The Adventure in Poor Planning
In 2014, the Phoenix/Asch family decided to take a family vacation to Belize, a beautiful small country in Central America. The town we stayed in was only reachable by car, so we rented one at the airport and were on our way. Yet, Belize is 50% wild protected forest, a fact we had not factored into our little road trip. Soon we found ourselves driving over “bridges” through thick jungle in the pouring rain with a faulty GPS and a CD that had ONE SONG. My sister and I were sure we were going to die, and quickly became irritated with both my mother’s insane driving and the eccentric drum beat that we couldn’t seem to escape. We were in the middle of beautiful nowhere, and I started to panic. I used to be terrible at change, terrified of the unknown, of things “going wrong.” I immediately start imagining us taking shelter in a forest hut with people whose language I didn’t understand, or having to sleep in the car with my parents horrible snoring. I have always dealt with anxiety, and uneasiness with the unknown. I was the master of imagined disaster and I used to spend so much time picturing everything that could go wrong and how I would solve each situation. My father however is the master of living in the moment. When my sister and I started to get irritable, he simply repeated a statement we had heard a million times. In a casual voice, he tosses out “well an adventure is just poor planning.”
An adventure is just poor planning; I didn’t get it back then, it just annoyed me that he didn’t seem to be worried about this obvious DISASTER of a trip. I didn’t get this “take things as they come” mentality. But as the hours went by, and we were passing colorful houses and alien looking trees, my sister and I started to sing and dance in our roller coaster of a car and we even went along with my mother’s idea of picking up a hitchhiker to give us directions. During this week in Belize literally everything went wrong. My dad is pretty much blind (but denies his handicap) and fell into an empty hot tub, permanently breaking his foot. I got attacked by sand flies for which we had to go to a local witch doctor (yes, a witch doctor who lives in an old bus) to get this homemade bug bite hemp oil. We went canoeing and got caught in a storm, scuba diving and my sister could barely swim in the choppy waves, and we loved it. It was a real adventure because I let go of controlling everything and realized I can be comfortable with discomfort.
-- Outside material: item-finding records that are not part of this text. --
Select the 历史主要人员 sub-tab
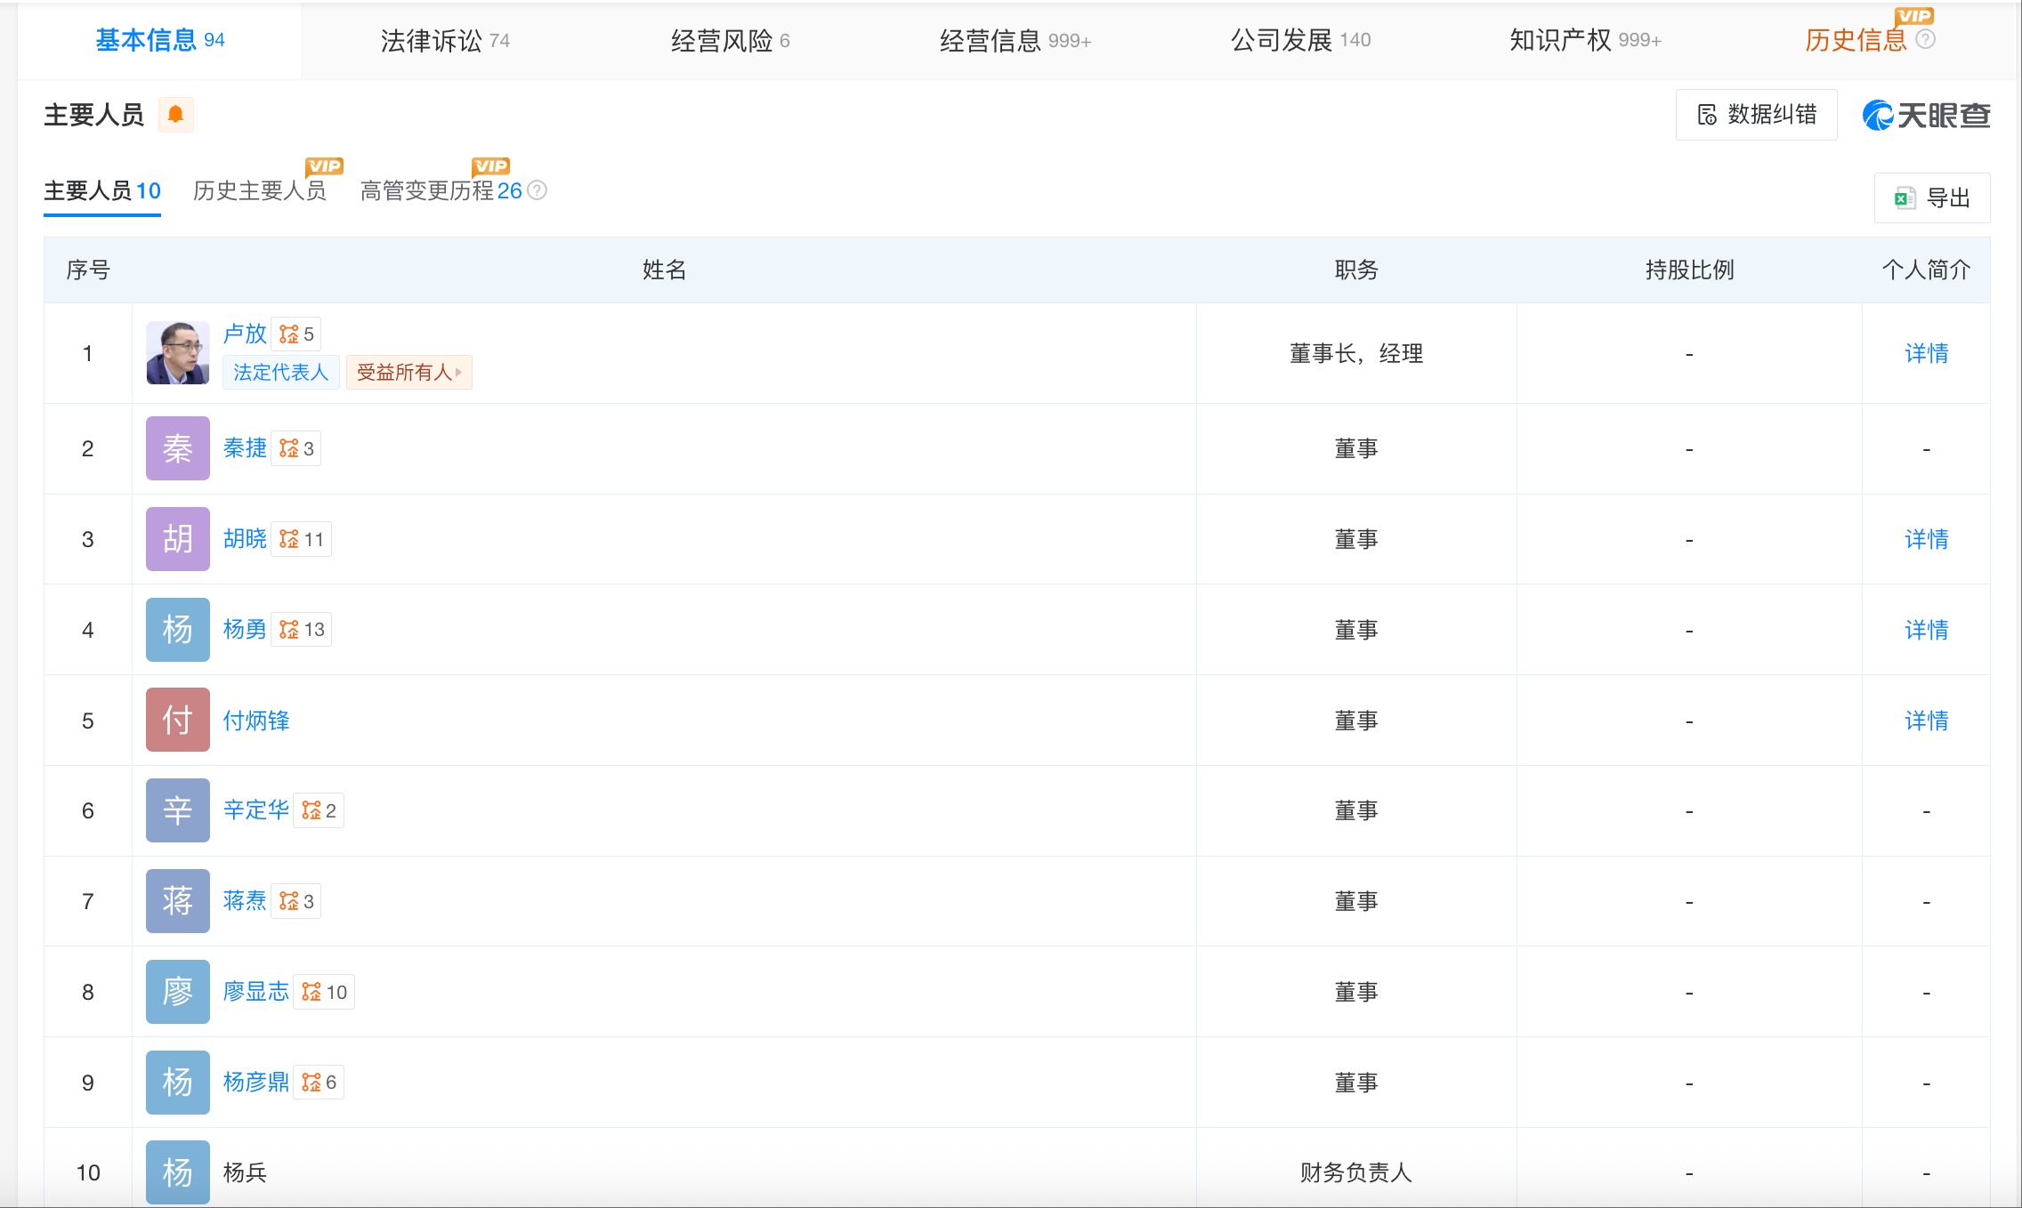260,190
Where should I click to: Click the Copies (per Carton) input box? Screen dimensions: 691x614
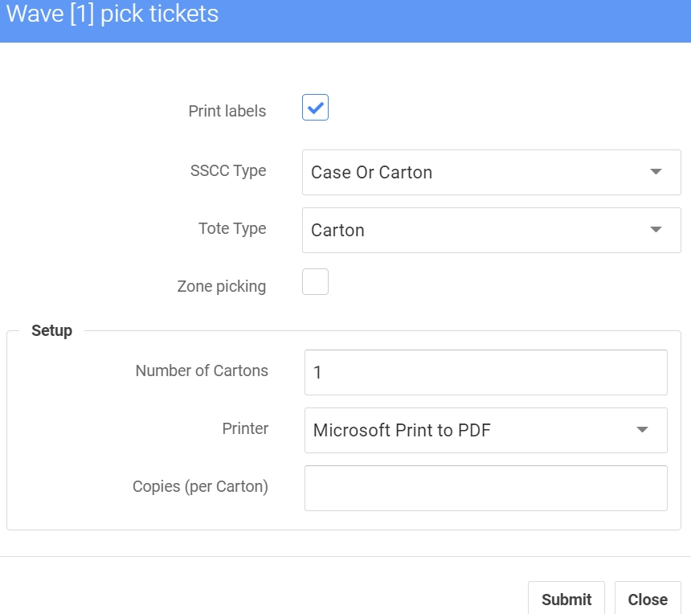(x=485, y=488)
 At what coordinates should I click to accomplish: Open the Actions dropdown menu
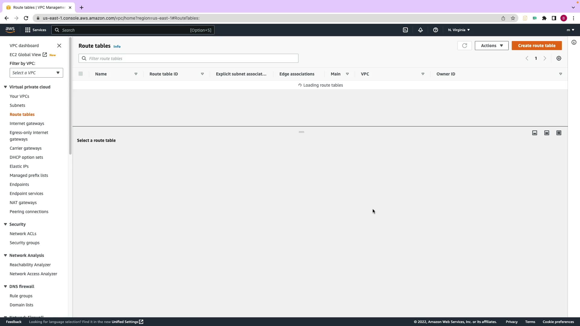[491, 46]
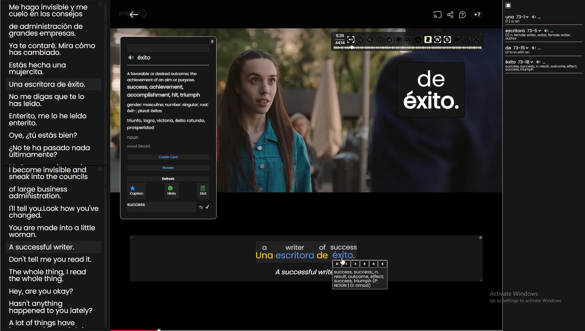This screenshot has height=331, width=585.
Task: Expand the dropdown next to éxito 73-18
Action: [532, 62]
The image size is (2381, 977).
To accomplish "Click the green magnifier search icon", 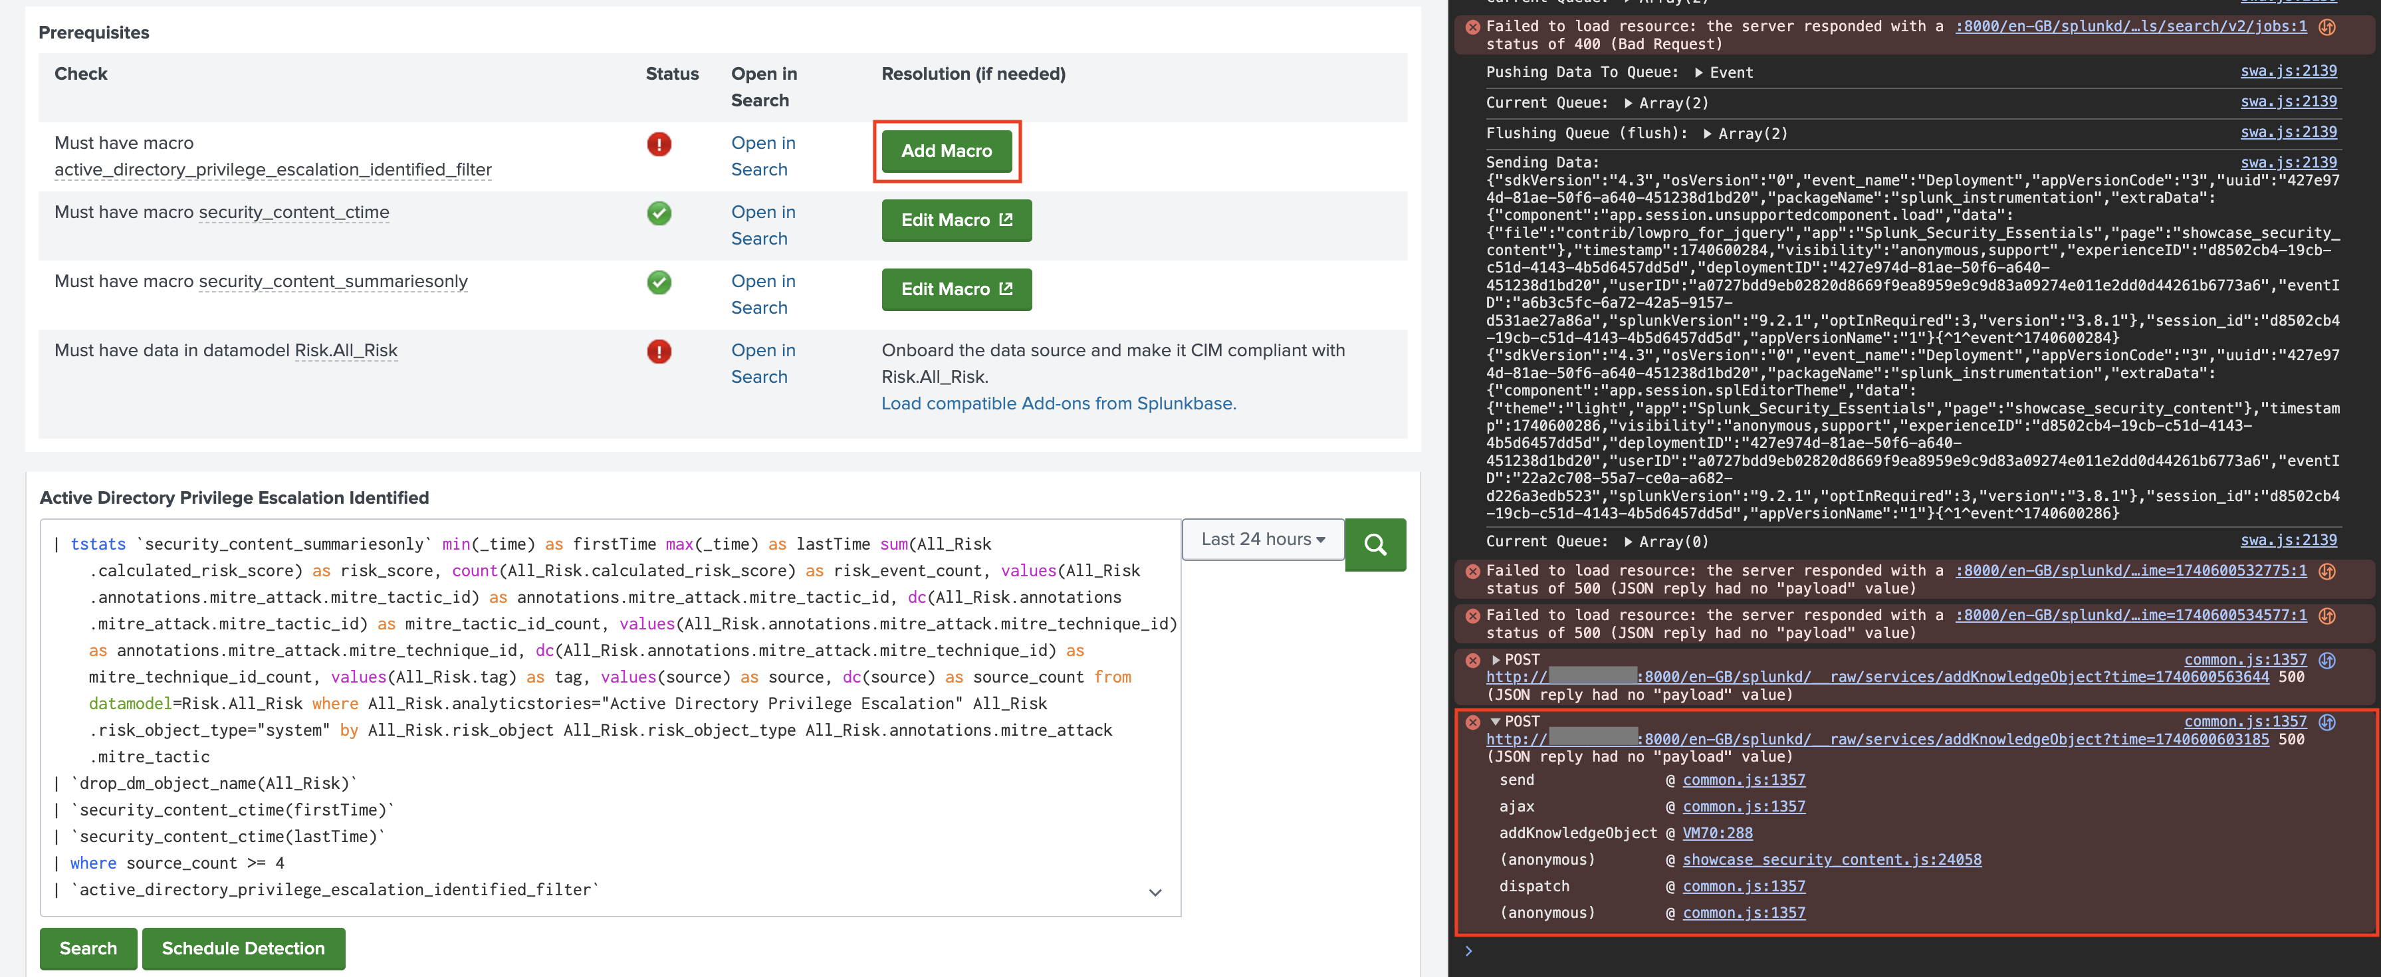I will pyautogui.click(x=1374, y=544).
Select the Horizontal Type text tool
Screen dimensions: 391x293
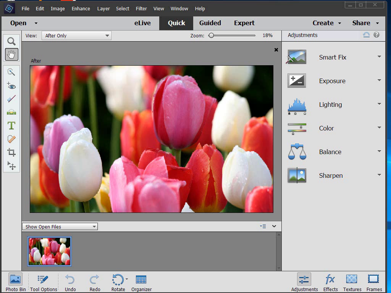coord(11,126)
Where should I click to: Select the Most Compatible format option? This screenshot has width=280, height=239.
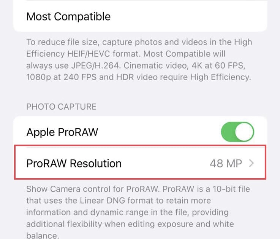[x=140, y=16]
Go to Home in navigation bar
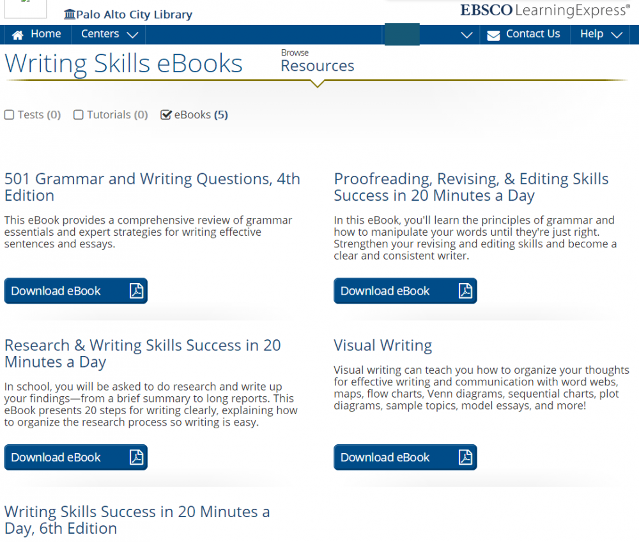The height and width of the screenshot is (542, 639). pyautogui.click(x=45, y=35)
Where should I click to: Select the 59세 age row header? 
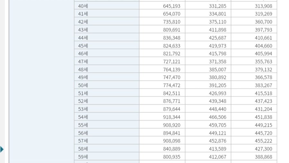coord(83,157)
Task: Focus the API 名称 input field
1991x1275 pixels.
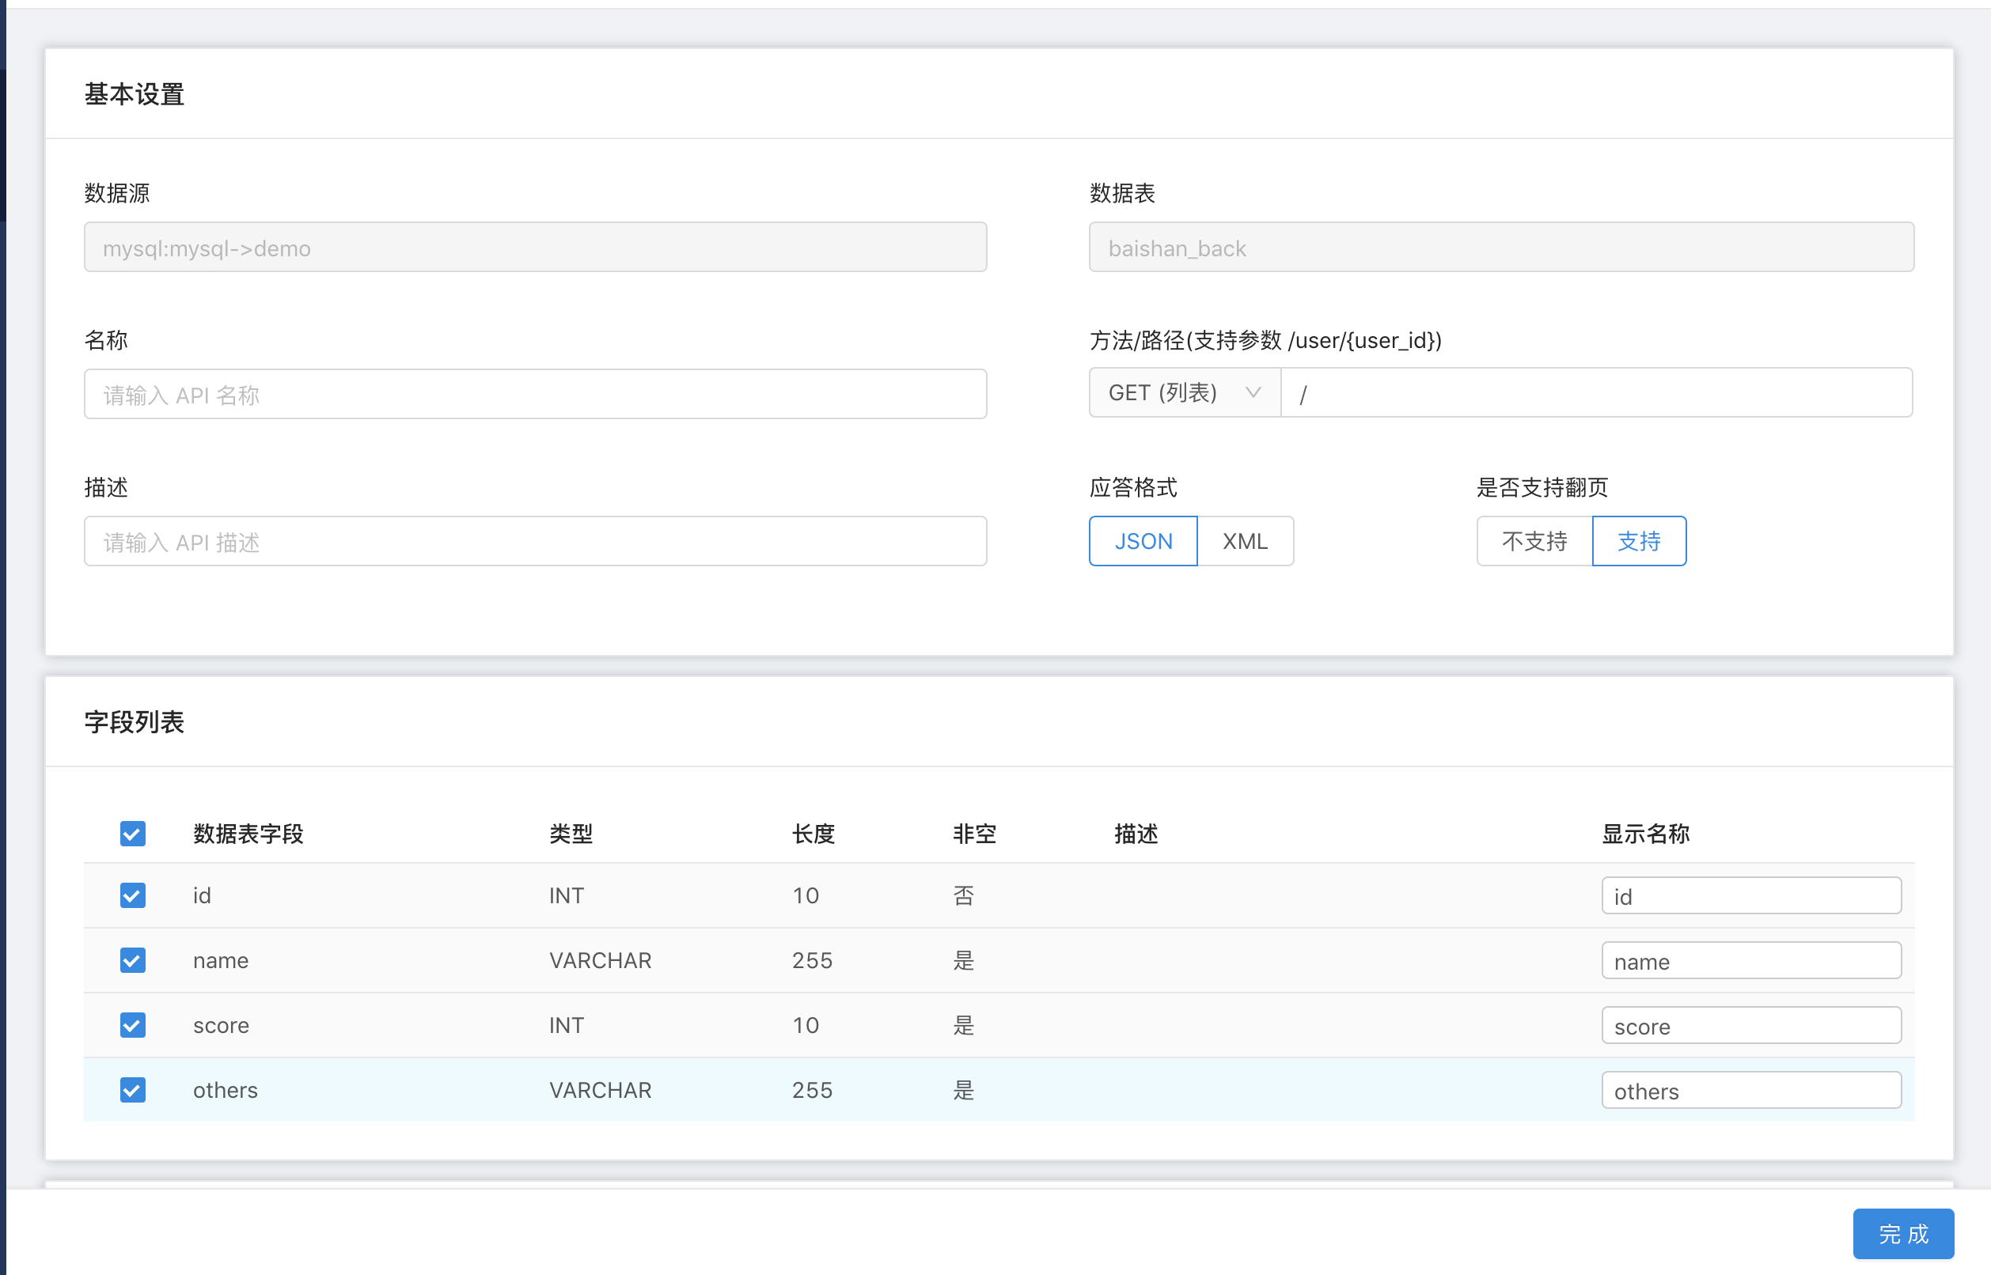Action: point(535,394)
I discovered this mentality there, but I really started to develop it more when I studied abroad in Europe last year. Before this, I had dealt with plenty of challenges, from a mother with breast cancer, a diabetic father, and all the normal struggles of a high school girl (heartbreaks, losses, one time when my car caught on fire…), but I’d never applied any of my coping skills to traveling. I’ve been to several countries; from Vietnam, India, much of Europe, and I am currently in the middle of my own little adventure teaching English in Germany. Every day that I live abroad, I find myself coming back to this statement and now I get it. If you want an adventure, leave your daily site-seeing schedule at home, and accept things don’t have to go smoothly to be enjoyable.
I am not saying this is easy, but accepting uncertainty and discomfort is a part of traveling, and life. Let go of this idea that if you miss your flight or get lost the trip is “ruined.” Traveling isn’t all just taking fun selfies with half naked statues or drinking giant beers at a crowded table with 50 new best friends. It’s running out of data when you are lost in Prague, and having to mime “TRAIN STATION” to the local baker; or when you miss a train in Rome because you were busy chitchatting with your bestie. These things happen, just stop and accept that you are not in control, and that’s half the fun. You realize that playing eye spy for two hours in the Rome station waiting for the next train can be amazing, and if you can entertain yourself there, then boredom truly does not exist. These are all experiences that push you to be creative, resourceful, and maybe even a bit sassy (that man in Italy was going to let my little sister use the bathroom whether he liked it or not).
The secret to adventure is letting yourself find adventure in everything. Adventure is unpredictable, running into the unknown, and hoping you come home not only scathed, but maybe even a little bruised too (looking at you, hills of Ireland). If you come back from a journey and you are the same, you never really left home. I can only say that the process of comfortable discomfort involves a lot of breathing, and revaluating situations. Slow down, pause; recognize you are anxious, or worried, and rethink these feelings into excitement at approaching a challenge, or curiosity to how this situation will turn out. Sometimes when I am going to be catching multiple trains or trying to navigate somewhere new, I think of every step as a level in a video game. Every successful step is a “win”, and then even if things don’t turn out as I thought, the whole day is never a loss, just a surprise level in a very “in real life” game. The memories I cherish the most are those exciting side roads that stumbled onto a hidden beach with a ladder into the ocean, or missing the ferry you meant to take so you sit and chat eating Cornetto ice-cream on a secluded island in Croatia.
These memories stick with us; though they may not be the memories we see on Instagram, they will be the ones you return to and share with friends. Be present, don’t spend so much time planning your day that you never actually let yourself experience the journey. Comfortable with discomfort happens in the moment, in the second something goes unexpectedly, where you either choose to panic and worry, like I did, lost in the middle of nowhere, or you breathe, smile, and say… so now the adventure begins.